AA Image Quality & Performance

With HL2 unsuitable for use in assessing image quality, we will be using Crysis: Warhead for the task. Warhead has a great deal of foliage in parts of the game which creates an immense amount of aliasing, and along with the geometry of local objects forms a good test for anti-aliasing quality. Look in particular at the leaves both to the left and through the windshield, along with aliasing along the frame, windows, and mirror of the vehicle. We’d also like to note that since AMD’s SSAA modes do not work in DX10, this is done in DX9 mode instead.


AMD Radeon HD 5870 - No AA

AMD Radeon HD 5870
AMD Radeon HD 4870
NVIDIA GTX 280
No AA
2X MSAA
4X MSAA
8X MSAA
2X MSAA +AAA 2X MSAA +AAA 2X MSAA + SSTr
4X MSAA +AAA 4X MSAA +AAA 4X MSAA + SSTr
8X MSAA +AAA 8X MSAA +AAA 8X MSAA + SSTr
2X SSAA    
4X SSAA    
8X SSAA    


From an image quality perspective, very little has changed for AMD compared to the 4890. With MSAA and AAA modes enabled the quality is virtually identical. And while things are not identical when flipping between vendors (for whatever reason the sky brightness differs), the resulting image quality is still basically the same.
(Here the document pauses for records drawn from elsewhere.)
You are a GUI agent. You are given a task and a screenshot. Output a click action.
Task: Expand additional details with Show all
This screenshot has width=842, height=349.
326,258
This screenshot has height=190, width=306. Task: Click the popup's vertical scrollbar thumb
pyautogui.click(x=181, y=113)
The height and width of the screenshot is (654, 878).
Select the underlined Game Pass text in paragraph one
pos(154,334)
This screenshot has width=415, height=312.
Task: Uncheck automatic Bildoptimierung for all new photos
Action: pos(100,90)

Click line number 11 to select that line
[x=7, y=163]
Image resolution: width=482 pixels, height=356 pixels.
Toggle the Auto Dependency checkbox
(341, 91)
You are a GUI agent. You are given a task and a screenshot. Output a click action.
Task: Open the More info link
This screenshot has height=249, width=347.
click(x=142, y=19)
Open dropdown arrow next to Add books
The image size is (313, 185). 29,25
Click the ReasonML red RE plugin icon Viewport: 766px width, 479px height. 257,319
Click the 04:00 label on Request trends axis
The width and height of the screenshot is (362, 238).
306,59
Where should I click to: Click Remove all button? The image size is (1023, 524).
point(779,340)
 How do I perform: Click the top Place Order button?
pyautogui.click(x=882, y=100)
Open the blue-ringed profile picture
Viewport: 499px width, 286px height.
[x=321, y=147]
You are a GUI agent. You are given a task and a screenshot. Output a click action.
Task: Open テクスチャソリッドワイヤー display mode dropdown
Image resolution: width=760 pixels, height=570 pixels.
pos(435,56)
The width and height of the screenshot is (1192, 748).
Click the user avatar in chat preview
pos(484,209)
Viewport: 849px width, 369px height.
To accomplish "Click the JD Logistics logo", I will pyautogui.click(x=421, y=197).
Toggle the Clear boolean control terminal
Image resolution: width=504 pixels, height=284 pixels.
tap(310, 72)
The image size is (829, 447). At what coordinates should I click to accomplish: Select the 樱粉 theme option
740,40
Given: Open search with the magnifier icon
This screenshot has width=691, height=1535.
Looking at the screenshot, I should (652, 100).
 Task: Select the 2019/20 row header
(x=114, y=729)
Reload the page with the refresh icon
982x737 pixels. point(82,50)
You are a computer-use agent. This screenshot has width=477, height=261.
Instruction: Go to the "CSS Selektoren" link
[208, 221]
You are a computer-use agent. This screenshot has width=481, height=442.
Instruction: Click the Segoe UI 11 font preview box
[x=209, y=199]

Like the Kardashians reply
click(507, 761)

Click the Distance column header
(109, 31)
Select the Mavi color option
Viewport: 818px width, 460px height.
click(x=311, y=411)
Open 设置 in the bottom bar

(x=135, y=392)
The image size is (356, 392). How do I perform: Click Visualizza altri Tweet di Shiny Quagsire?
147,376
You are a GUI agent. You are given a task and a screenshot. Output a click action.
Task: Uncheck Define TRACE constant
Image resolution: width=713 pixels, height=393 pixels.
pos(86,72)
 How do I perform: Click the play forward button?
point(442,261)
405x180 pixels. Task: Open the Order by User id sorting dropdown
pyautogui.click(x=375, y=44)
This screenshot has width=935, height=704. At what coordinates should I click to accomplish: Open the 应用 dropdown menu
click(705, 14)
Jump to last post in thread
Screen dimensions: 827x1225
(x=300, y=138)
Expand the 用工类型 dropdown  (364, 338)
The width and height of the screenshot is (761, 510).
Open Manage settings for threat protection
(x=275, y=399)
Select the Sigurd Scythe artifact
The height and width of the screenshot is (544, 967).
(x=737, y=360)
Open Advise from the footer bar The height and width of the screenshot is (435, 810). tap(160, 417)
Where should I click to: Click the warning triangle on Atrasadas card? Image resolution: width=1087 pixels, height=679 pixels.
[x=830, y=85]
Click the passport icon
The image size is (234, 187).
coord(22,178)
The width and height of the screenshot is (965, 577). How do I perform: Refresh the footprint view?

For AMD, the downside to this IQ test is that SSAA fails to break away from MSAA + AAA. We’ve previously established that SSAA is a superior (albeit brute force) method of anti-aliasing, but we have been unable to find any scene in any game that succinctly proves it. Shader aliasing should be the biggest difference, but in practice we can’t find any such aliasing in a DX9 game that would be obvious. Nor is Crysis Warhead benefitting from the extra texture sampling here.

From our testing, we’re left with the impression that for a MSAA + AAA (or MSAA + SSTr for NVIDIA) is just as good as SSAA for all practical purposes. Much as with the anisotropic filtering situation we know through technological proof that there is better method, but it just isn’t making a noticeable difference here. If nothing else this is good from a performance standpoint, as MSAA + AAA is not nearly as hard on performance as outright SSAA is. Perhaps SSAA is better suited for older games, particularly those locked at lower resolutions?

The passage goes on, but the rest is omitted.